TASK PROMPT =
Below are some records; quote exactly the lines from the one that contains "The image size is (682, 374)." through the one that contains "has width=1348, height=614.", inclusive, and no others.

SUPPLIED MATERIAL =
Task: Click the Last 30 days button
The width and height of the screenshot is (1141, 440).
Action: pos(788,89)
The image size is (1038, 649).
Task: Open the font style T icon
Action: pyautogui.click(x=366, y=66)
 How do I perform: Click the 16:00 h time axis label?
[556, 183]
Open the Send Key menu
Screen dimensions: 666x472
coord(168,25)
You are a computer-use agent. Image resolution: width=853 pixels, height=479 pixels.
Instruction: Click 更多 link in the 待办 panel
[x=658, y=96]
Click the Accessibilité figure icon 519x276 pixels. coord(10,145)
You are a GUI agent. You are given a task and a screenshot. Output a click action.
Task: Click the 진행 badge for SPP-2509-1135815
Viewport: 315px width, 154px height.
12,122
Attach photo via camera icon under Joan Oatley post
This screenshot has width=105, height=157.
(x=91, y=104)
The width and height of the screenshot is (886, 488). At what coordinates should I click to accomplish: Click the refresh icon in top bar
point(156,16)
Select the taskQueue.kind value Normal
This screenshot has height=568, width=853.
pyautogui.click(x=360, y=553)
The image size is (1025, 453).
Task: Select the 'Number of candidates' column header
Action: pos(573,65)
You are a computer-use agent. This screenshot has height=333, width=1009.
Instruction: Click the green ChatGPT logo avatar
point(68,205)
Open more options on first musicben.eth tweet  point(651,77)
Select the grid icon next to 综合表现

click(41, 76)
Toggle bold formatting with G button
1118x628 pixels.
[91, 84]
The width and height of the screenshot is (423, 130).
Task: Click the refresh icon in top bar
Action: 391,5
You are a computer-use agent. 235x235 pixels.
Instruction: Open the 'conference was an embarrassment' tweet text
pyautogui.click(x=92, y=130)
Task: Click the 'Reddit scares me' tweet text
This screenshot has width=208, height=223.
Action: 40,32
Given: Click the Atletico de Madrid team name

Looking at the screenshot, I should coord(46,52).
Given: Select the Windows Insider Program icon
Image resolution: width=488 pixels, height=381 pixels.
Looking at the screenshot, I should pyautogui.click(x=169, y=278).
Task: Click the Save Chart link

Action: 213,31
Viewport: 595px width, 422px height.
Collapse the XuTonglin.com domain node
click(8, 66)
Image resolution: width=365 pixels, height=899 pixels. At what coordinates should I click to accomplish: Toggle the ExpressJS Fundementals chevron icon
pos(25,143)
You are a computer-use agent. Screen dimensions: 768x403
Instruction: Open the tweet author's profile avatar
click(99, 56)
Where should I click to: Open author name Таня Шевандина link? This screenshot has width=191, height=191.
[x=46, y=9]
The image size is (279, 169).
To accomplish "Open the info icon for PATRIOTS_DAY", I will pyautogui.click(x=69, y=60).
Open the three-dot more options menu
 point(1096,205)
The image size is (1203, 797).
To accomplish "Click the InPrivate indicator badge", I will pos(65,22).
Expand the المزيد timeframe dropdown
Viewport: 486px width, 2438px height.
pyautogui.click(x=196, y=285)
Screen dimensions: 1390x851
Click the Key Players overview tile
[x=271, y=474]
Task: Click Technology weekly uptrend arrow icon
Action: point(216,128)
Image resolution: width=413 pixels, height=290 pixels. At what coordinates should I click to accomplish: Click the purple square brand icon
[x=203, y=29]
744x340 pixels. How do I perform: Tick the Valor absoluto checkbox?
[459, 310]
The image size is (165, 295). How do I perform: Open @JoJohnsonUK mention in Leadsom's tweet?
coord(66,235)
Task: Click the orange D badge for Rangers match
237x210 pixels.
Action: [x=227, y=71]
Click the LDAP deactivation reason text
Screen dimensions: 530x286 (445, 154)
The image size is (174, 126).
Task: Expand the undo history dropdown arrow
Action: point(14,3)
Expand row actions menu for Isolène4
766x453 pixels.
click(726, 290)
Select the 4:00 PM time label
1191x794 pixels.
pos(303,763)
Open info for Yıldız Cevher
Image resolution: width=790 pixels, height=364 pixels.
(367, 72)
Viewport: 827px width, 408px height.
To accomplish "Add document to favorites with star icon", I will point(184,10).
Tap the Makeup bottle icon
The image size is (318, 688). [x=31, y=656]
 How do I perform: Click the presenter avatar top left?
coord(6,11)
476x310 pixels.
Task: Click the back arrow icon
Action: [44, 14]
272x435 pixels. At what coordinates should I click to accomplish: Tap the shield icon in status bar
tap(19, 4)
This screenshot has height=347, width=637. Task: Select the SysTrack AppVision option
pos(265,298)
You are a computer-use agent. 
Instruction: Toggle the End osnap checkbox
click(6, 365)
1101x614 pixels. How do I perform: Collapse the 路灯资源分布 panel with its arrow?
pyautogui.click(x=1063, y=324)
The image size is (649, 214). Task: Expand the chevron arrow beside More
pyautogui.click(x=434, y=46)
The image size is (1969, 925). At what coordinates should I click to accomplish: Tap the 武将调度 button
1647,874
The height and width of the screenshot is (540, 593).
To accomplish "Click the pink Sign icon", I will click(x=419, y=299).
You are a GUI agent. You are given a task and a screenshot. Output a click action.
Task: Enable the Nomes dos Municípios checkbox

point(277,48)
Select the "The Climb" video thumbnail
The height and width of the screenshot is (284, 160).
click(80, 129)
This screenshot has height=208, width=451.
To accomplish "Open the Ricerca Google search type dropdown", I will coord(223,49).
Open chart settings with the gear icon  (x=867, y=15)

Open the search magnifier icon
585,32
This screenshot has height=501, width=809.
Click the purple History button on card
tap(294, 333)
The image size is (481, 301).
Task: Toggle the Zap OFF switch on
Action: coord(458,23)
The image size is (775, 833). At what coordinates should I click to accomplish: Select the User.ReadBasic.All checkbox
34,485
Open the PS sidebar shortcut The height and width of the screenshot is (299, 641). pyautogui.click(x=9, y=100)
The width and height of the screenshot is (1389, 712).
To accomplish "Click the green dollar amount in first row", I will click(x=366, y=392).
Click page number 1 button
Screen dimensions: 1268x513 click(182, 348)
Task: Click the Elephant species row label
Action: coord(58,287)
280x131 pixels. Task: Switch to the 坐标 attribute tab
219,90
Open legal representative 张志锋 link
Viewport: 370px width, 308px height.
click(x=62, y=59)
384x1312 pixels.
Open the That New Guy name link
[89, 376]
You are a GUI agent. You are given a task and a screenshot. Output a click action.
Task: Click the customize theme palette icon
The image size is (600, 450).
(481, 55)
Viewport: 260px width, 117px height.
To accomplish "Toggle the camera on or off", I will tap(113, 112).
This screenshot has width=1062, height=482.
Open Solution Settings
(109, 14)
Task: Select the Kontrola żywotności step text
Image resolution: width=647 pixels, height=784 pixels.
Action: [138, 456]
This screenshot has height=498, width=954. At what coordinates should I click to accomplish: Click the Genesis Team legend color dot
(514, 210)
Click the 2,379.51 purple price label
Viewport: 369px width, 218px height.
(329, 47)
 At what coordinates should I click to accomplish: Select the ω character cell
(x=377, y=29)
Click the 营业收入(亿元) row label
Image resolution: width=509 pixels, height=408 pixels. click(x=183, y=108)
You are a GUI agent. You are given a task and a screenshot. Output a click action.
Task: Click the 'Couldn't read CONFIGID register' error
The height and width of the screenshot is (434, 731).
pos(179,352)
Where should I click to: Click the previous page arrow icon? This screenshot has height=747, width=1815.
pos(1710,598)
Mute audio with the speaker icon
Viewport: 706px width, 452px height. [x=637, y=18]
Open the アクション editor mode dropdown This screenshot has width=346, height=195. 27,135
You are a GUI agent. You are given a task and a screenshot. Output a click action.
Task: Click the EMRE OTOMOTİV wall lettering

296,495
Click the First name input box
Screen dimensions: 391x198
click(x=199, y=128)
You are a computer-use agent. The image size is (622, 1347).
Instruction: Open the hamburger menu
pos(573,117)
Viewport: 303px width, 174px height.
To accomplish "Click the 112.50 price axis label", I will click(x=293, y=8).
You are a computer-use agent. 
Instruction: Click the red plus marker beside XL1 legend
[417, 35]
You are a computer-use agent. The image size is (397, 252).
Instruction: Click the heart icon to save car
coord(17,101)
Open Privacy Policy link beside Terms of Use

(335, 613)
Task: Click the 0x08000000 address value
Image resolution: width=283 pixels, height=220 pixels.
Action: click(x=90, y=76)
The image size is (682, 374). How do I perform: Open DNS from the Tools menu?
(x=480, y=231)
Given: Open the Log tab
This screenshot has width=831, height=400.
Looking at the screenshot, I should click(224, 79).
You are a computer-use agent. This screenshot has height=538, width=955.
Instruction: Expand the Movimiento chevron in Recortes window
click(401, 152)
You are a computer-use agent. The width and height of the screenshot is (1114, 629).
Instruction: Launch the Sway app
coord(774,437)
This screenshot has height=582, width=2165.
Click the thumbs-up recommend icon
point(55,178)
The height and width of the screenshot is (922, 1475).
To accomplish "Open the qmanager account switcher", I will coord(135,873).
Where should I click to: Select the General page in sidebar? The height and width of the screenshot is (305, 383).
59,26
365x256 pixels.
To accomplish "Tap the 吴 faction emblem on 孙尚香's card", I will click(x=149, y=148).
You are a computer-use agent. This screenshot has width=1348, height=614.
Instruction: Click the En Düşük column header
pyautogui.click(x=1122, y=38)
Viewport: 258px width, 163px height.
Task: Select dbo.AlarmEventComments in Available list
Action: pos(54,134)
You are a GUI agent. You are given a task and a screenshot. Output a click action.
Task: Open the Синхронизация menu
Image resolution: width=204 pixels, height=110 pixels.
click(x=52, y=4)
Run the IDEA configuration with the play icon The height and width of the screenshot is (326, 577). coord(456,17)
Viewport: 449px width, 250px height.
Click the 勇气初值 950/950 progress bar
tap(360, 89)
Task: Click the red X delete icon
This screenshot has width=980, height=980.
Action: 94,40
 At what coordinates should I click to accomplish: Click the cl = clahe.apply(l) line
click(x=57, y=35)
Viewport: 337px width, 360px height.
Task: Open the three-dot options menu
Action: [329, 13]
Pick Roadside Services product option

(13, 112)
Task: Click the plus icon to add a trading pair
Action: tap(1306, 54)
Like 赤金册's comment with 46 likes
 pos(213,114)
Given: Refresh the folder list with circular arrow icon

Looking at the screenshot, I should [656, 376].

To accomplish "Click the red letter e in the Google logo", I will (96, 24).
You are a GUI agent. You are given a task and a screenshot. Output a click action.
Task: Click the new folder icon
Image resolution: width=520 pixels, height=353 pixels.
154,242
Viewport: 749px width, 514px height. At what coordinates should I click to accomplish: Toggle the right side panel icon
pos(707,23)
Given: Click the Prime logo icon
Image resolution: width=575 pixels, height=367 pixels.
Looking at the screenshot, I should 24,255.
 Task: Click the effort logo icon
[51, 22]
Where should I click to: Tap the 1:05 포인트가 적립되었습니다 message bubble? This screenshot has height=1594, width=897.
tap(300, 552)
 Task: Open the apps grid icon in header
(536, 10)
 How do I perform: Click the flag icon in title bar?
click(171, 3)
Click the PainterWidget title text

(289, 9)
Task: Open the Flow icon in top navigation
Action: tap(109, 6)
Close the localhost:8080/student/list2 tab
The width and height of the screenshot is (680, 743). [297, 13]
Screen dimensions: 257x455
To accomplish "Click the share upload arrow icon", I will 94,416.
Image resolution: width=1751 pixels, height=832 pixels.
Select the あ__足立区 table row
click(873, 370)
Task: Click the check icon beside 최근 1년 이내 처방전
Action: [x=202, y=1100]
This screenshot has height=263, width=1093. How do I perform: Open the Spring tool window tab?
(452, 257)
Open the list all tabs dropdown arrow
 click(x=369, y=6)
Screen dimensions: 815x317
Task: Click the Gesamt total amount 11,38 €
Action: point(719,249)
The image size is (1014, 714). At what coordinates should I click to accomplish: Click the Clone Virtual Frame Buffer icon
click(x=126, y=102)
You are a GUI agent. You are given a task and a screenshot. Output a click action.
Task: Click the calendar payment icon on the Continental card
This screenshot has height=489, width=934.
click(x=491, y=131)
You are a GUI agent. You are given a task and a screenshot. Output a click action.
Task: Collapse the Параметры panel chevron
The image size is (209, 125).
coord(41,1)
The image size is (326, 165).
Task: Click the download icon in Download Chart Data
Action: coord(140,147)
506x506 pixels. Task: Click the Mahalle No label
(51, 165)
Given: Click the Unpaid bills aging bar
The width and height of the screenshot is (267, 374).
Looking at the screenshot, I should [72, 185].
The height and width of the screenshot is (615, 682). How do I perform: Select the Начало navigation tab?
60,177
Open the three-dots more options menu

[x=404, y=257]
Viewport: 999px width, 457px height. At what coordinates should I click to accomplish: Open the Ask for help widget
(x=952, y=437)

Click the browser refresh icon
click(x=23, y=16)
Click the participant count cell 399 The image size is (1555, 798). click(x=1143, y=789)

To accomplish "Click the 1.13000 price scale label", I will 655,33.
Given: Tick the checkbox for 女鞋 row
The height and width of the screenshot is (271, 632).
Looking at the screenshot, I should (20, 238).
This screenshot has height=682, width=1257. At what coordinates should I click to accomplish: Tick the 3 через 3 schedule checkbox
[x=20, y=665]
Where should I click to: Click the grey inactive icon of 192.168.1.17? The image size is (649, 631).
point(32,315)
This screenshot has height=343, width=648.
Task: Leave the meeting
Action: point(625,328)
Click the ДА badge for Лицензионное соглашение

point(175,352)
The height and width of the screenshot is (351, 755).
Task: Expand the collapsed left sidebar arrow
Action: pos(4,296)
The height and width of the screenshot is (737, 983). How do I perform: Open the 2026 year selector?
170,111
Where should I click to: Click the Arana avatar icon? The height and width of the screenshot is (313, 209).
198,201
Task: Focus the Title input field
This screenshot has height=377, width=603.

SOLVED PROBLEM =
The image size is (682, 374). How do I perform: Open DNS from the Tools menu?
(x=480, y=231)
Given: Open the Log tab
This screenshot has width=831, height=400.
Looking at the screenshot, I should click(224, 79).
You are a computer-use agent. This screenshot has height=538, width=955.
Instruction: Expand the Movimiento chevron in Recortes window
click(401, 152)
You are a computer-use agent. The width and height of the screenshot is (1114, 629).
Instruction: Launch the Sway app
coord(774,437)
This screenshot has height=582, width=2165.
Click the thumbs-up recommend icon
point(55,178)
The height and width of the screenshot is (922, 1475).
To accomplish "Open the qmanager account switcher", I will coord(135,873).
Where should I click to: Select the General page in sidebar? The height and width of the screenshot is (305, 383).
59,26
365x256 pixels.
To accomplish "Tap the 吴 faction emblem on 孙尚香's card", I will click(x=149, y=148).
You are a computer-use agent. This screenshot has width=1348, height=614.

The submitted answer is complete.